Contoh-contoh marginalisasi:
Pemupukan dan pengendalian
hama dengan teknologi baru yang dikerjakan laki-laki; Pemotongan padi dengan
peralatan sabit, mesin yang diasumsikan hanya membutuhkan tenaga dan keterampilan
laki-laki, menggantikan tangan perempuan dengan alat panen ani-ani; Usaha
konveksi lebih suka menyerap tenaga
perempuan; Peluang menjadi pembantu rumah tangga lebih banyak perempuan; Banyak
pekerjaan yang dianggap sebagai pekerjaan perempuan seperti “guru taman
kanak-kanak” atau “sekretaris” dan “perawat”.
2. Subordinasi
Subordinasi pada dasarnya
adalah keyakinan bahwa salah satu jenis kelamin dianggap lebih penting atau
lebih utama dibanding jenis kelamin lainnya. Sudah sejak dahulu ada pandangan
yang menempatkan kedudukan dan peran perempuan lebih rendah dari laki-laki.
Banyak kasus dalam tradisi, tafsiran ajaran agama maupun dalam aturan birokrasi
yang meletakan kaum perempuan sebagai subordinasi dari kaum laki-laki.

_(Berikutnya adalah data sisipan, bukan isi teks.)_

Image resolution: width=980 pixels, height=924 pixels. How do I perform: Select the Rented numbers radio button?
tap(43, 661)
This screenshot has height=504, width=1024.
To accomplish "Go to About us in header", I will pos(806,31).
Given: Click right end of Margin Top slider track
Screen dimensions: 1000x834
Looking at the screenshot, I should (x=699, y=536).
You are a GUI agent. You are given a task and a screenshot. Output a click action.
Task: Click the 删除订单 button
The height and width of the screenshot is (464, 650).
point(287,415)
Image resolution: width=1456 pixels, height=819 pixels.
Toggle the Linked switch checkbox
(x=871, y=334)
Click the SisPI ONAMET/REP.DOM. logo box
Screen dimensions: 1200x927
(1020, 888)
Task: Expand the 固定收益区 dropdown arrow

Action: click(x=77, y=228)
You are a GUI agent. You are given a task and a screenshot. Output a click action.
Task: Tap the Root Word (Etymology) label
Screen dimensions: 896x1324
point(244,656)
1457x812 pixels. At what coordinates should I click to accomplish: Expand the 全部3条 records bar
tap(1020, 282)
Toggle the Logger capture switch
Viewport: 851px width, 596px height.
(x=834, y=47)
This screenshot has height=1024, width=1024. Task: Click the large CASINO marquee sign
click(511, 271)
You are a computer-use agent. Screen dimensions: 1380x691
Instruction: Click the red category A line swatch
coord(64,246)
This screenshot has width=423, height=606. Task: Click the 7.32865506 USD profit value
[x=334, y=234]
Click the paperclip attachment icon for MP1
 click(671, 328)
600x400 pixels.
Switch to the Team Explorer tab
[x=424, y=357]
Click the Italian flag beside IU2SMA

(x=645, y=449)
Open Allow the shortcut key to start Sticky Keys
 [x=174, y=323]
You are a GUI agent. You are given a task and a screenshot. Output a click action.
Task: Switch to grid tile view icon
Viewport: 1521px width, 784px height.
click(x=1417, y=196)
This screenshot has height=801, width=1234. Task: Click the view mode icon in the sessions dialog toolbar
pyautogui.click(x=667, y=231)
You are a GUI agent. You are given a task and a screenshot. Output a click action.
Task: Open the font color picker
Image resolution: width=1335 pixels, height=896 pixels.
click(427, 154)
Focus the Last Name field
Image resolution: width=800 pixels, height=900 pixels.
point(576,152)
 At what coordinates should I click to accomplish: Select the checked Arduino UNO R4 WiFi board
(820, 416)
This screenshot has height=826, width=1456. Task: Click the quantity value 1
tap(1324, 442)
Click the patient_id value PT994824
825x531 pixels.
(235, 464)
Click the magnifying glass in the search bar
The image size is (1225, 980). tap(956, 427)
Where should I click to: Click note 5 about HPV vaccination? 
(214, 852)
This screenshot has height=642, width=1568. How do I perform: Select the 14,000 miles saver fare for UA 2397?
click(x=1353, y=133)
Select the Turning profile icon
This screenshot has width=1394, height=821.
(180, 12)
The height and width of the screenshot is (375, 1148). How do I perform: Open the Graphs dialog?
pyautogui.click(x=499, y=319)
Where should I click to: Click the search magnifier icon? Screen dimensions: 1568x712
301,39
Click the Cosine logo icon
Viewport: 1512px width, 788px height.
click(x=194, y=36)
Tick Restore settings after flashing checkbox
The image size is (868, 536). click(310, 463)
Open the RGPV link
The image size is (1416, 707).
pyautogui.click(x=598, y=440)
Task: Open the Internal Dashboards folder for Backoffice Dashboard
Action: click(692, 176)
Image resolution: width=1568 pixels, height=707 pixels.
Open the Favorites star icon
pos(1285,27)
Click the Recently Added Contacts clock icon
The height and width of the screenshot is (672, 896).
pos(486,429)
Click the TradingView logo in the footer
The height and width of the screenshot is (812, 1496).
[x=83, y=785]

Kenyataan memperlihatkan bahwa masih ada nilai-nilai masyarakat yang membatasi
ruang gerak terutama perempuan dalam kehidupan. Sebagai contoh apabila seorang
isteri yang hendak mengikuti tugas belajar, atau hendak berpergian ke luar
negeri harus mendapat izin suami, tatapi kalau suami yang akan pergi tidak
perlu izin dari isteri.
3. Pandangan stereotipe
Setereotipe dimaksud adalah
citra baku tentang individu atau kelompok yang tidak sesuai dengan kenyataan
empiris yang ada. Pelabelan negatif secara umum selalu melahirkan
ketidakadilan. Salah satu stereotipe yang berkembang berdasarkan pengertian
gender, yakni terjadi terhadap salah satu jenis kelamin, (perempuan),
Hal ini mengakibatkan
terjadinya diskriminasi dan berbagai ketidakadilan yang merugikan kaum
perempuan. Misalnya pandangan terhadap perempuan yang tugas dan fungsinya hanya
melaksanakan pekerjaan yang berkaitan dengan pekerjaan domistik atau
kerumahtanggaan. Hal ini tidak hanya terjadi dalam lingkup rumah tangga tetapi juga
terjadi di tempat kerja dan masyaraklat, bahkan di tingkat pemerintah dan
negara.
Apabila seorang laki-laki
marah, ia dianggap tegas, tetapi bila perempuan marah atau tersinggung dianggap
emosional dan tidak dapat menahan diri. Standar nilai terhadap perilaku
perempuan dan laki-laki berbeda, namun standar nilai tersebut banyak menghakimi
dan merugikan perempuan. Label kaum perempuan sebagai “ibu rumah tangga”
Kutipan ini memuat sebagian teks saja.